Extract to read
Santa Clara County to stop administering Moderna vaccine lot
Oliver Hsu, assistant director of pharmacy, holds a vial containing the COVID-19 vaccine being administered at O'Connor Hospital in San Jose, Calif. (San José Spotlight / Vicente Vera, Pool)

After struggling for weeks to expand the South Bay’s COVID-19 vaccine rollout, Santa Clara County officials are now warning that a specific batch of doses shouldn’t be administered because of an increased risk of allergic reactions.

Santa Clara County received about 21,800 doses of the Moderna Lot 41L20A distributed Jan. 5 and Jan. 12. More than 330,000 doses from the lot were distributed across the state. Now, health officials are pausing vaccines from the lot and warning that some individuals might experience an acute allergic reaction, anaphylaxis, after receiving their shot.

“To the county’s knowledge, no doses from this lot of vaccine have been administered to anyone in Santa Clara County,” the county’s health department said in a statement.

State health officials announced Sunday that fewer than 10 people administered vaccines from this lot had a reaction that required medical attention, and that the decision to pause the lot’s administration was “out of an extreme abundance of caution.” The reactions were recorded in several individuals at a large vaccination site in San Diego.

“Our goal is to provide the COVID vaccine safely, swiftly and equitably,” said California State Epidemiologist Dr. Erica S. Pan.

Records
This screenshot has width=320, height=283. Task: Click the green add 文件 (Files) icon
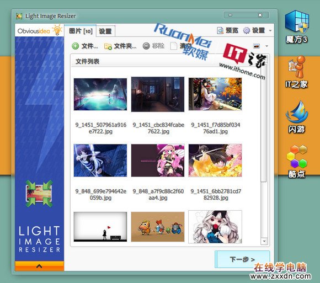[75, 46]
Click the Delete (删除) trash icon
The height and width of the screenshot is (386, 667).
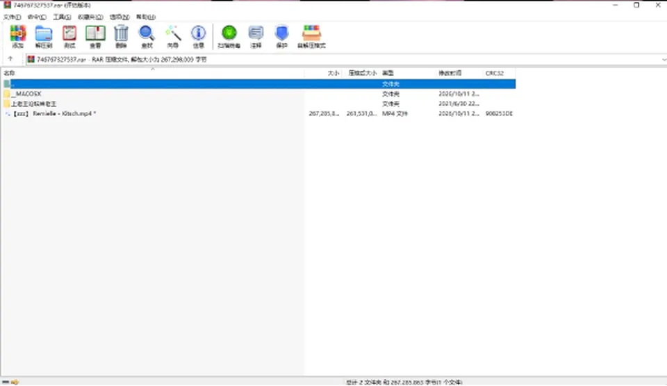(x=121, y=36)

...

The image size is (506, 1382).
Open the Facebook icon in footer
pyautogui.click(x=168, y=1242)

---

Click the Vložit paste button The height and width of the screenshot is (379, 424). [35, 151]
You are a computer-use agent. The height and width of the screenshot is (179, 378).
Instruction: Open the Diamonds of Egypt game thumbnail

List of tasks
a – From the article on the paused Moderna vaccine lot, quote word for word the passage from "State health officials" to "in San Diego.".
b – According to the article on the paused Moderna vaccine lot, about how many doses of Lot 41L20A did Santa Clara County receive?
c – Carry on the article on the paused Moderna vaccine lot, picking up after its final sentence.

Task answers
a –
State health officials announced Sunday that fewer than 10 people administered vaccines from this lot had a reaction that required medical attention, and that the decision to pause the lot’s administration was “out of an extreme abundance of caution.” The reactions were recorded in several individuals at a large vaccination site in San Diego.

b – About 21,800 doses.

c –
Pan said the California Department of Public Health is “recommending that providers use other available vaccine inventory and pause the administration of vaccines from Moderna Lot 041L20A until the investigation by the CDC, FDA, Moderna and the state is complete.”

County officials have notified health care providers who received doses from this lot, specifically Santa Clara Valley Medical Center, Stanford Health Care and El Camino Health. Health officials said they’re not aware of any unusual adverse reactions to COVID-19 vaccinations in Santa Clara County, but paused administration of this lot to comply with the state’s recommendation.

“We have not administered any vaccine from this lot and have pulled it from our current inventory,” said El Camino Health spokesman Christopher Brown. “We are awaiting additional information from Santa Clara County and the California Department of Public Health. El Camino Health’s community vaccination clinic will proceed as planned tomorrow utilizing Moderna vaccine that is not from this specific lot.”

Dr. Georges Benjamin, executive director of the American Public Health Association, said the fact that allergic reactions were caught swiftly and the lot pulled is an example of the system working correctly.

“This is a known complication of the vaccine,” Benjamin said. “The numbers (of reactions) are still very small, but the fact that they came out of one lot, one location, one company means that investigation (into the cause) should be much easier.”

Meanwhile, Benjamin said, millions of doses of COVID-19 vaccines have already been administered with no complications.

Kaiser Permanente officials told San José Spotlight in a statement that all of the vaccines from the lot in question had been removed from the system’s vaccine supply.

“At Kaiser Permanente, we have not recorded any severe adverse reactions in patients who received vaccine from this lot,” the statement said. “While all vaccine supply is extremely limited, this situation only affects a relatively small percentage of our supply.”

Stanford Health Care spokesperson Julie Greicius said Stanford had received 4,000 doses of the lot in question, but none had been used yet.

“The doses are sequestered until further guidance from our county and state health authorities,” Greicius said.

State and county officials promised updates as they learned more.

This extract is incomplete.